== EXERCISE PROMPT ==
Your task is to copy every line of the entries that contains "computer".

Saved entries
* * * * * * *

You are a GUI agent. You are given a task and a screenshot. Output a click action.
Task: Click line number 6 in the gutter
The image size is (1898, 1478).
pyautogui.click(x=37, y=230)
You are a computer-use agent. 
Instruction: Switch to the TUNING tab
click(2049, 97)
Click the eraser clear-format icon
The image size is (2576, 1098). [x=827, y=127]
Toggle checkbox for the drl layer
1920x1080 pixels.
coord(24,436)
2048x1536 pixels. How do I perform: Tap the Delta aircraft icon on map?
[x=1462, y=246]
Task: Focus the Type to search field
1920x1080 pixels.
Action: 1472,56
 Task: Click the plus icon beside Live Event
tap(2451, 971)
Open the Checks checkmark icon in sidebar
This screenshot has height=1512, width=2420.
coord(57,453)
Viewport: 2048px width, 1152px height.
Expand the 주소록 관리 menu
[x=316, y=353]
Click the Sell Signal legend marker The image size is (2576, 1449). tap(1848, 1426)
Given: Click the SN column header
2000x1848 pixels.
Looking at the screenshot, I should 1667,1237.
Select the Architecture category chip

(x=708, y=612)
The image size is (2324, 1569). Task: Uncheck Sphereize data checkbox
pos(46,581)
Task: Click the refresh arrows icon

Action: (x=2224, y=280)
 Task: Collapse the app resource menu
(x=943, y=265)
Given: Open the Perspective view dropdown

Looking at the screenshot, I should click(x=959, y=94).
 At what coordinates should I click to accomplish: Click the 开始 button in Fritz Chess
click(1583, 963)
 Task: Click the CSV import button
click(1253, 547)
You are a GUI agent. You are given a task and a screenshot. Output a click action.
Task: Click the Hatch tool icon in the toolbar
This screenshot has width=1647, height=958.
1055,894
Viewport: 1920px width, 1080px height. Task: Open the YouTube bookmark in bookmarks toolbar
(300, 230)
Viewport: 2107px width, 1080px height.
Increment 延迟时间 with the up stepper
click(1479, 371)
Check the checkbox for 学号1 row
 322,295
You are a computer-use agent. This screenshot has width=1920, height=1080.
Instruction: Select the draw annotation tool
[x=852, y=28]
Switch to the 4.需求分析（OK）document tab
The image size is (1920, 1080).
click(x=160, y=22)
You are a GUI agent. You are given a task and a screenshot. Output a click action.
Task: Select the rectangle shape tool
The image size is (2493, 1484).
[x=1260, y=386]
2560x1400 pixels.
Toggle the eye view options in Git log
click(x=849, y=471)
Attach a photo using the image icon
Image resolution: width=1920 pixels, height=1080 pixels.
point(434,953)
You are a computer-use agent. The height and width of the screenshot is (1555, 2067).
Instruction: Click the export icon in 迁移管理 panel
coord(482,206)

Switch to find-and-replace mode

* * * * * * *

== REPLY ==
You are a computer-use agent. 
You are a computer-use agent. This screenshot has width=1920, height=1080.
You are a computer-use agent. The height and width of the screenshot is (1555, 2067).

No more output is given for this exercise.